What do we get when an orchestra turns 100 years old? (Besides very well-tuned renditions of "Happy Birthday," that is.) In the case of the San Francisco Symphony, we get a free concert with pianist Lang Lang.
The centennial birthday bash, which will be held in the Civic Center Plaza this Thursday (September 8) at 11:30 a.m., includes all sorts of goodies, like free Ghirardelli chocolates, ice cream sundaes for the first hundred guests, and Off the Grid food trucks with picnic provisions. Yum.
But before we dig in to the treats and enjoy the orchestra's performance of Liszt's Piano Concerto No. 1 and Britten's The Young Person's Guide to the Orchestra, let's take a moment to reflect on the Symphony's first hundred years.
Founded in 1911 by conductor Henry Hadley, the San Francisco Symphony has grown to become a world class operation.
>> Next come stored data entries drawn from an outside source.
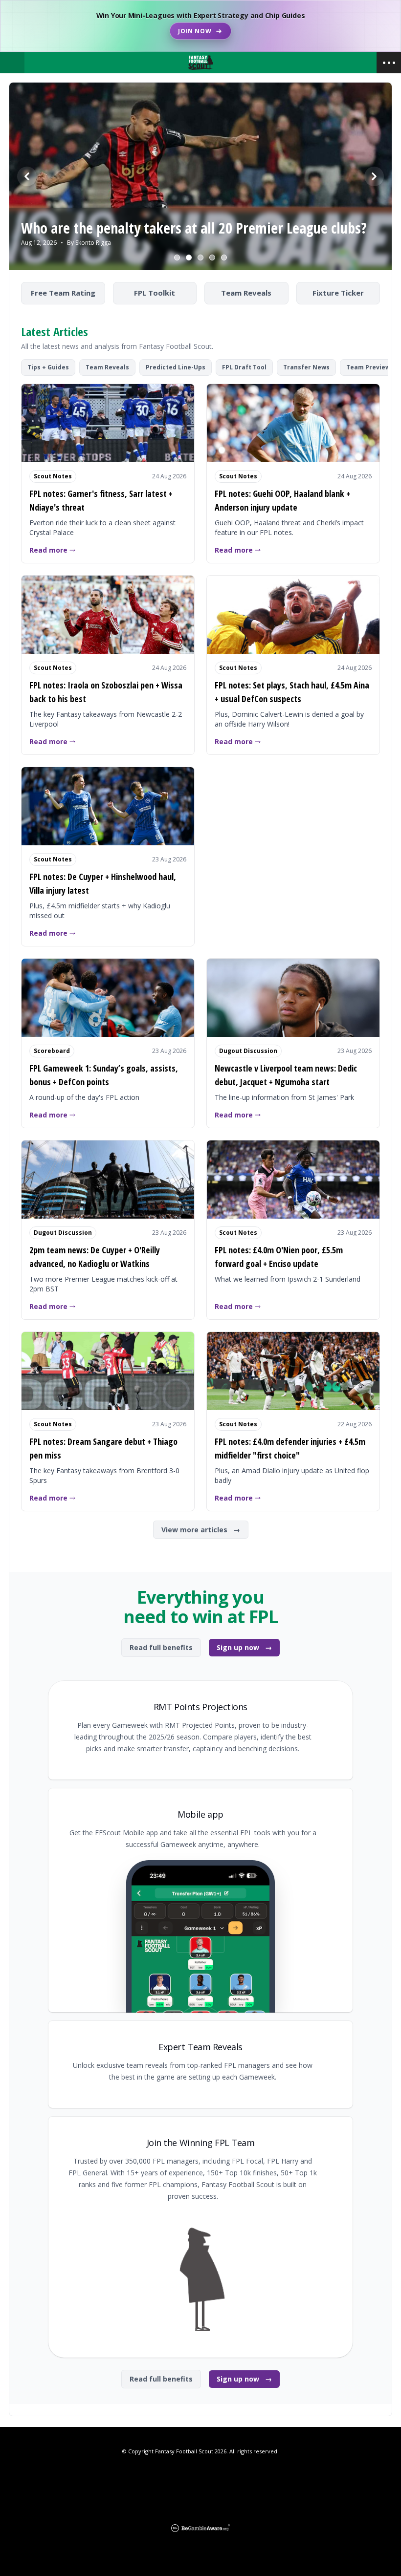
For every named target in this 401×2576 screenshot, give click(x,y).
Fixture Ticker (338, 293)
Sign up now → (244, 1647)
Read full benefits (161, 1647)
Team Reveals (246, 293)
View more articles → (200, 1529)
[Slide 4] (212, 257)
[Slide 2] (189, 257)
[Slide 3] (200, 257)
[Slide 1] (177, 257)
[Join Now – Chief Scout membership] (200, 25)
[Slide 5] (224, 257)
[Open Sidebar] (389, 62)
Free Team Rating (63, 293)
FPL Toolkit (154, 293)
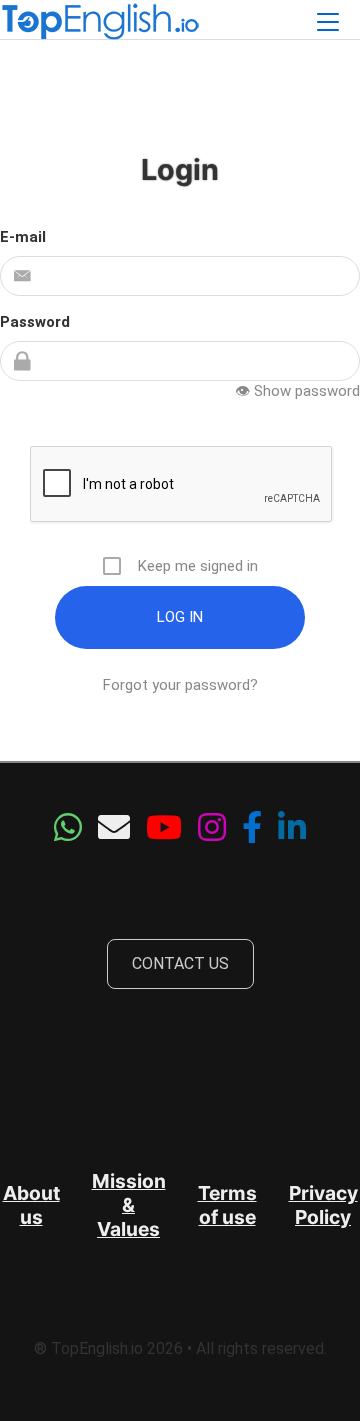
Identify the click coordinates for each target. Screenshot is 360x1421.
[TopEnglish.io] (100, 23)
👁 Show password (297, 391)
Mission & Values (129, 1205)
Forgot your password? (180, 685)
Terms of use (227, 1205)
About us (31, 1205)
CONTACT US (180, 963)
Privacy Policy (323, 1205)
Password (35, 322)
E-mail (23, 237)
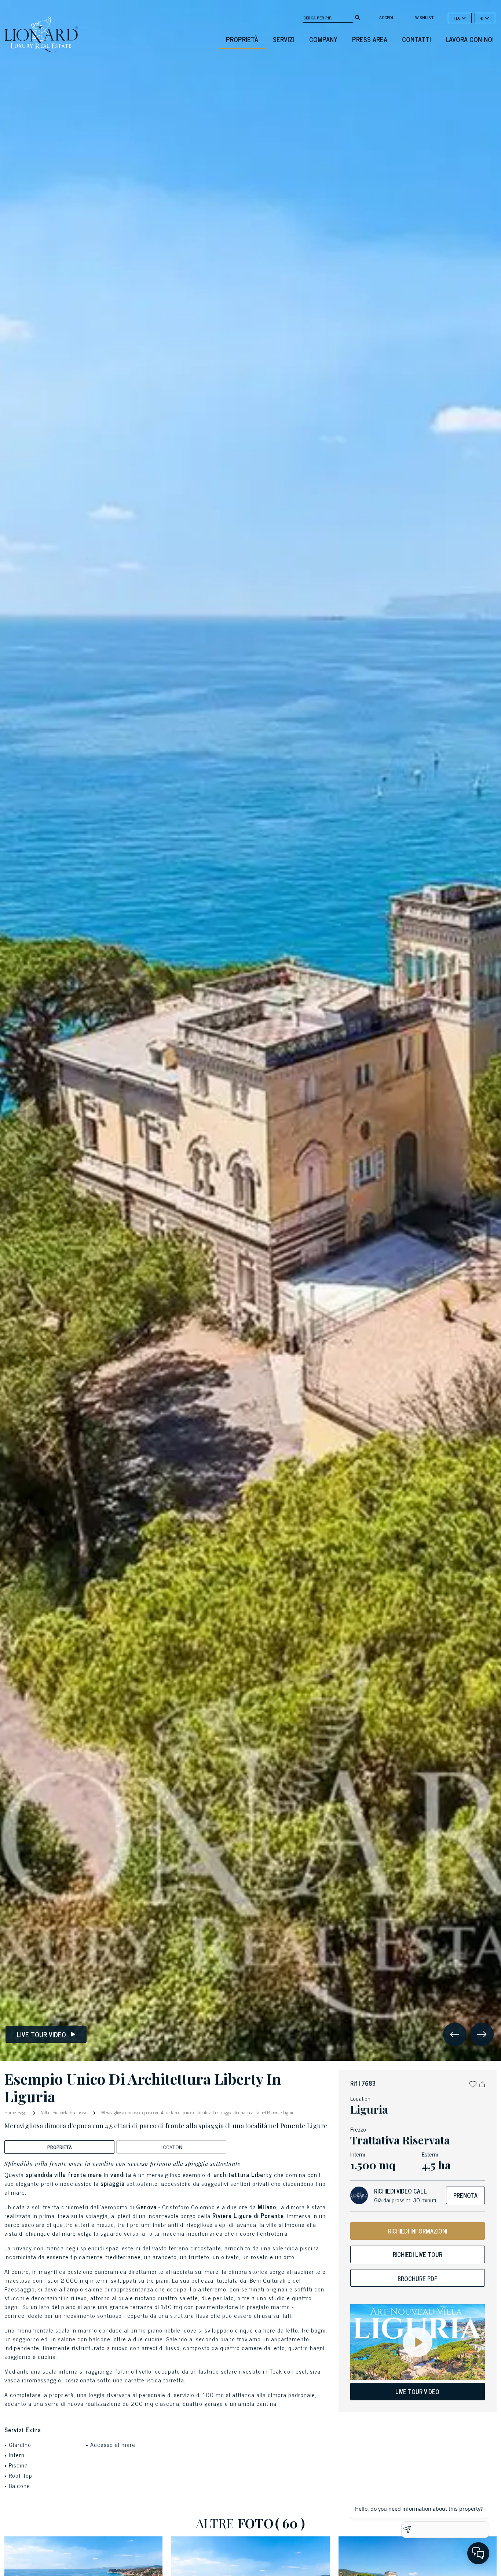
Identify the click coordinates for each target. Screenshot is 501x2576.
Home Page (16, 2112)
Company (323, 39)
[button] (472, 2083)
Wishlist (424, 17)
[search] (357, 17)
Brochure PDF (418, 2278)
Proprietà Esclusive (69, 2112)
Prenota (465, 2195)
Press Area (369, 39)
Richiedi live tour (417, 2254)
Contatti (416, 39)
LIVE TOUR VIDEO (417, 2391)
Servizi (284, 39)
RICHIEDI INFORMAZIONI (417, 2231)
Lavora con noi (470, 39)
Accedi (386, 17)
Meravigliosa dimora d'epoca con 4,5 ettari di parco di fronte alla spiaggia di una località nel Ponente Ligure (197, 2112)
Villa (45, 2112)
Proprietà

British conductor Michael Francis, who was a guest conductor this summer, told SF Weekly, "The orchestra is really just fantastic, they are really world-class. They're lovely people to work with, and great musicians."
The orchestra wasn't always world-renowned. "When I first got in, the orchestra finally had a hall of its own, and had just started that year as a full time orchestra," says assistant principal bassist Stephen Tramontozzi, who joined the orchestra in 1980. "Up to that point, its stature in the world of orchestras was almost second-tier."
In the early 1980s, the Symphony parted ways with the San Francisco Opera, which led to a spate of hiring and an infusion of young and talented musicians. "There was a lot of vitality and a lot of excitement," recalls Tramontozzi. "The orchestra really bumped up in level and quality of the ensemble."
Tramontozzi also credits current conductor Michael Tilson Thomas, fondly known as MTT, with the continued growth and success of the orchestra. This year will be Thomas' 17th season with the orchestra.
"I remember him when he first came in 1995," says Tramontozzi. "He talked to the orchestra before the first rehearsal, and the most striking thing he said was, 'We're going to be making music in the moment. It's not going to be programmed. Sure, we're going to rehearse and work it all out, but we're not going to flip a switch and be on automatic for the performance. It's never going to be dull.' "
Sure enough, the Symphony has a reputation for its flexibility and range of repertoire. Tramontozzi adds that the musicians are also comfortable playing with any guest conductor. "Each guest conductor, of course, is a different musical personality, and the orchestra is really quick to buy into their concept," he says.
Over the years, the Symphony has had a long-standing tradition of education, being involved with the S.F. Conservatory of Music and also coaching the San Francisco Youth Orchestra since its founding in 1981. Tramontozzi says he feels encouraged to see that the audience isn't aging with the orchestra. "We see a lot of young generation people coming to the symphony," he says.